Hillary Clinton and Bernie Sanders have had this argument before. At least five times before to be precise. Whenever health care comes up in a Democratic debate, Hillary Clinton will tout the Affordable Care Act’s successes and then promise to incrementally expand its reach until all Americans enjoy insurance coverage. The Vermont senator then responds by noting that the ACA leaves nearly 30 million uninsured, many more underinsured, and one in five Americans struggling to afford the costs of their prescription drugs. Sanders proceeds to argue for a single-payer, “Medicare for all” system that would guarantee health care as a fundamental right.
Clinton will then, with varying levels of exasperation, reiterate that she shares Sanders’s goal of universal health-care access, but that “every progressive economist” who has crunched the numbers on his plan has found that it would cost more to implement than its new revenues would raise. Further, passing Obamacare was a nightmarish marathon of legislative grappling, and that was back when Democrats still controlled the Congress!
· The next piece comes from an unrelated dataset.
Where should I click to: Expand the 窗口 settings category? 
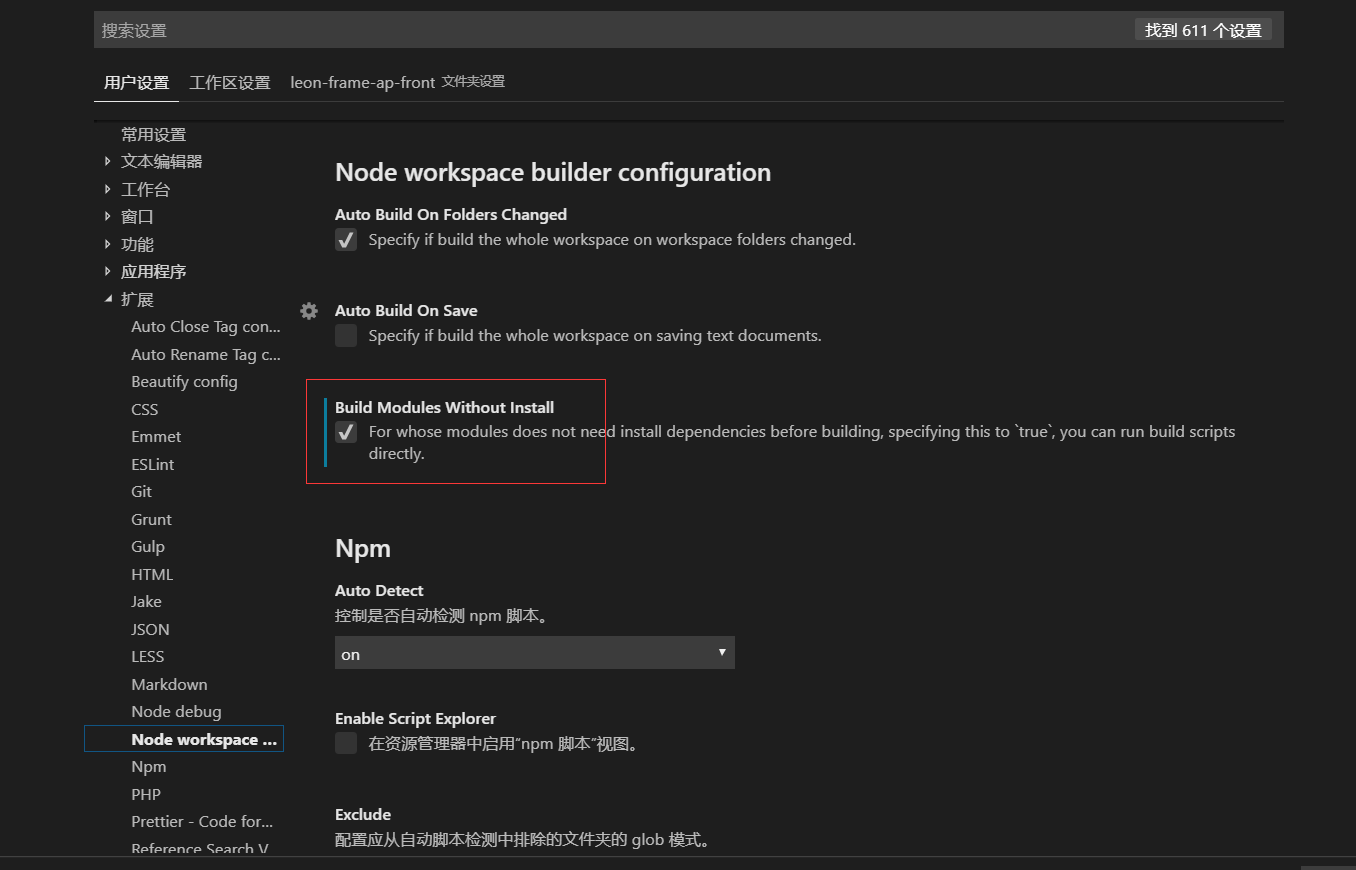coord(108,217)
Reopening that debate in order to pursue a fiscally dubious and politically impossible single-payer system will not help the sickest among us, Clinton suggests.
Finally, Sanders argues that the only thing that makes single-payer “impossible” is the influence of the insurance companies that his health-care plan would replace. Brushing off this or that economic analysis, the senator points to the United Kingdom, to Canada, to France — countries that have socialized medicine and lower health-care costs per capita.
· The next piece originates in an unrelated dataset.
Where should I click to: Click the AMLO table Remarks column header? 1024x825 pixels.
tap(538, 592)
Until Thursday night’s debate, Clinton had never attempted to answer this rebuttal.
“We aren’t France,” Clinton said in Milwaukee. “We inherited a system of employer-provided insurance that was set up during World War II. And so what we have tried to do, is to build on the health-care system we have.”
Clinton’s point appeared to be that when other nations established socialized health care, they didn’t have to dismantle a generations-old system of private insurance — one that a major industry, along with millions of Americans, are already invested in. In this context, Clinton argues that government reforms that subsidize and supplement this system, as opposed to replacing it, provide a more realistic path to achieving universal coverage.